Честно говоря, увидев ее воочию в первый раз, я ожидала, что она будет такой же, как и в письмах – легкой как ветер, с горящими поэзией глазами, словно муза лагерной жизни. Она же была совершенно земной и в то же время похожей на грибной дождик к обеду, свежей и майской. С превосходным чувством юмора и красивой осанкой, она шутила бесстрашнее Сталина и молчала ярче Зыкиной. К ее радости и безусловному везению, седина только слегка скрасила ее белокурые локоны и оживила вполне приятные черты лица с глубокими и красивыми серыми глазами. Она не была красавицей в прямом смысле этого слова, но в ней жила какая-то иная красота, недоступная глазу, содержащая в себе то, как она двигалась, говорила, улыбалась. Такое чувство, что она объединила в себе разные противоположности, создав неповторимую сложность характера. Складывалось такое впечатление, что сама поэзия, плавящая грубость и скрашивающая серость быта лагеря, смотрела через нее ласково и просто, трогая до души, словно природа в ее стихах.
Тем временем Ларка таки проснулась. Потягиваясь в постели, она улыбнулась мне и тихонько, с легким юморком произнесла: «сегодня идем на природу, а потом в кафетерий. Буду тебя угощать и укрощать, строптивица».

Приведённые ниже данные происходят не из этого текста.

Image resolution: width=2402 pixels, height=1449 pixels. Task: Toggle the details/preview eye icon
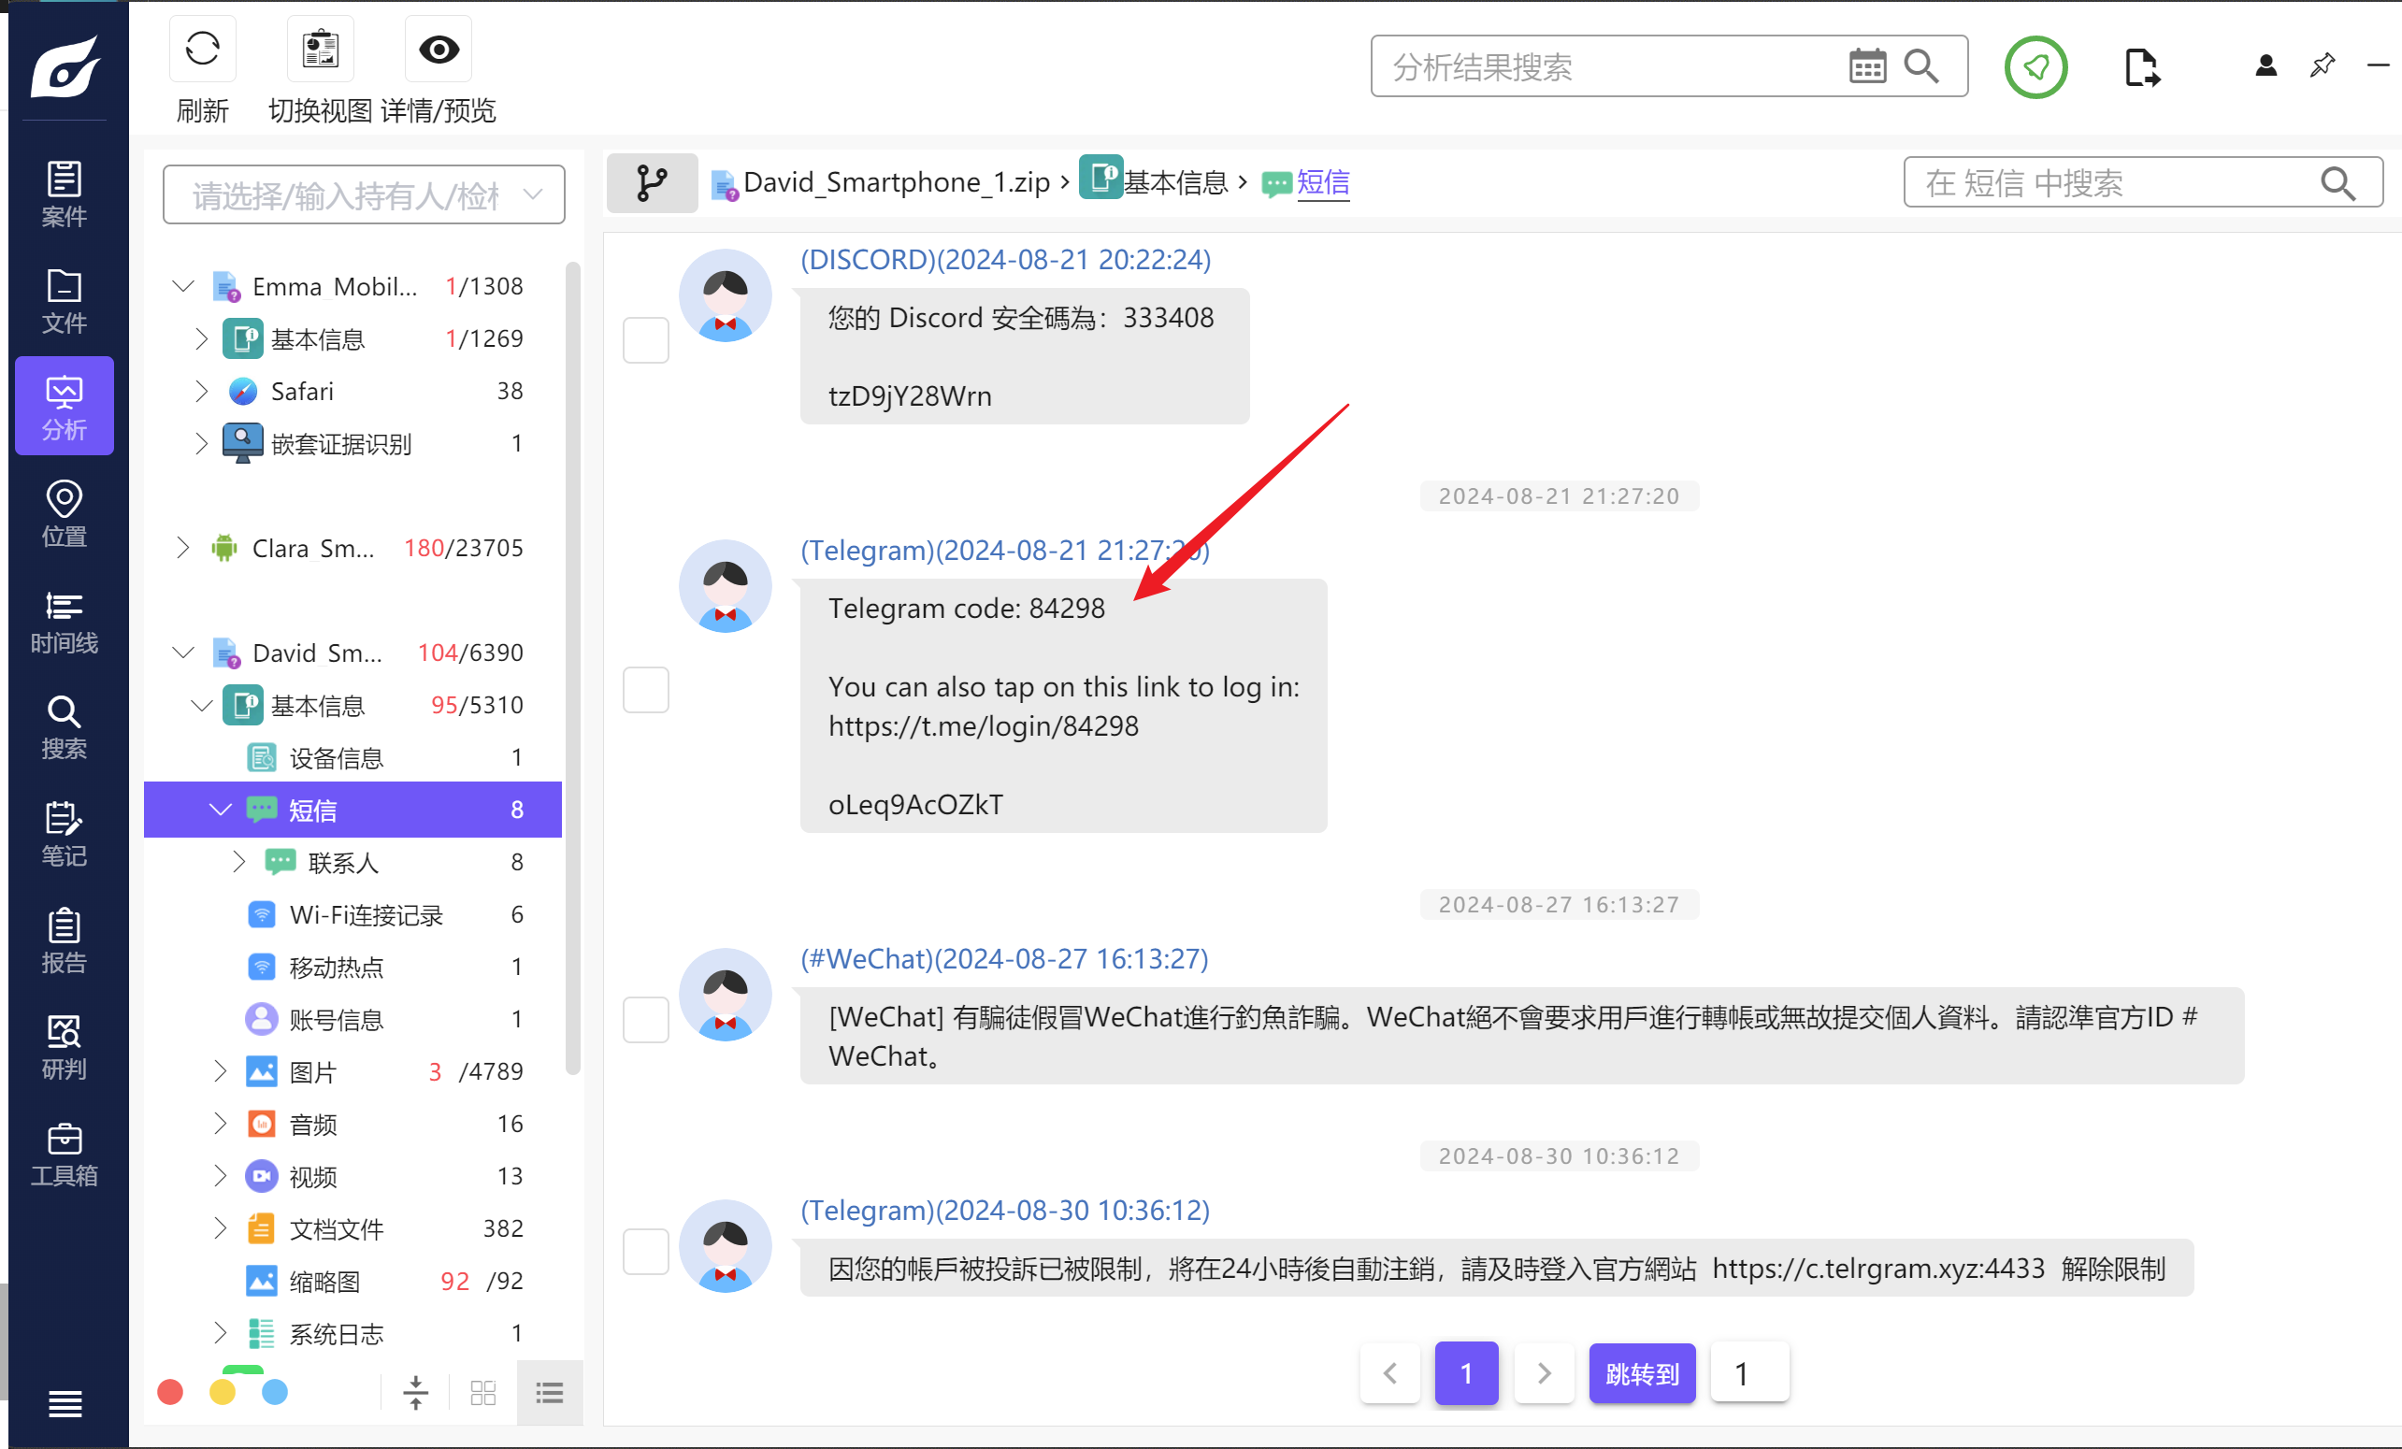[439, 49]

Строптивицей она меня прозвала из-за раскрывшегося во мне внезапно пару лет назад литературного бунтарства, выразившегося в коробке на антресоли с весьма неоднозначными произведениями. Как только Ларка пришла в себя после пяти с лишним дней в поезде, я тут же поставила перед ней эту самую коробку с эссе, миниатюрами и рассказами политического и иного содержания. Рядом я поставила бутылку лучшего самогона и два натертых до блеска граненых стакана. До полуночи мы с хохотом, напоминающим неистовый шабаш в советской пятиэтажке, цитировали мои искрометные произведения, которыми я так жаждала поделиться все это время. В них я писала об обществе, о людях, о том, как хотела бы свободы и радости, бесстрашия и завершенности. Эта коробка ждала ее и была одной из основных причин, по которым я так хотела с ней встретиться. Произведения, лишенные напрочь солнца и зрителя, лежали на антресоли, их было больше некому показать без опаски попасть к Ларке в затяжные и не совсем радостные гости.
Ларка, напялив забинтованные изолентой очки и выпив стакан самогона, с иронией изрекла: «небось купалась голой в лесу и свободомыслия короб надуло… Похвально и вместе с тем трагично. Ты же знаешь, что будет если их прочтут? Сожги и забудь. Не оставляй так, на виду».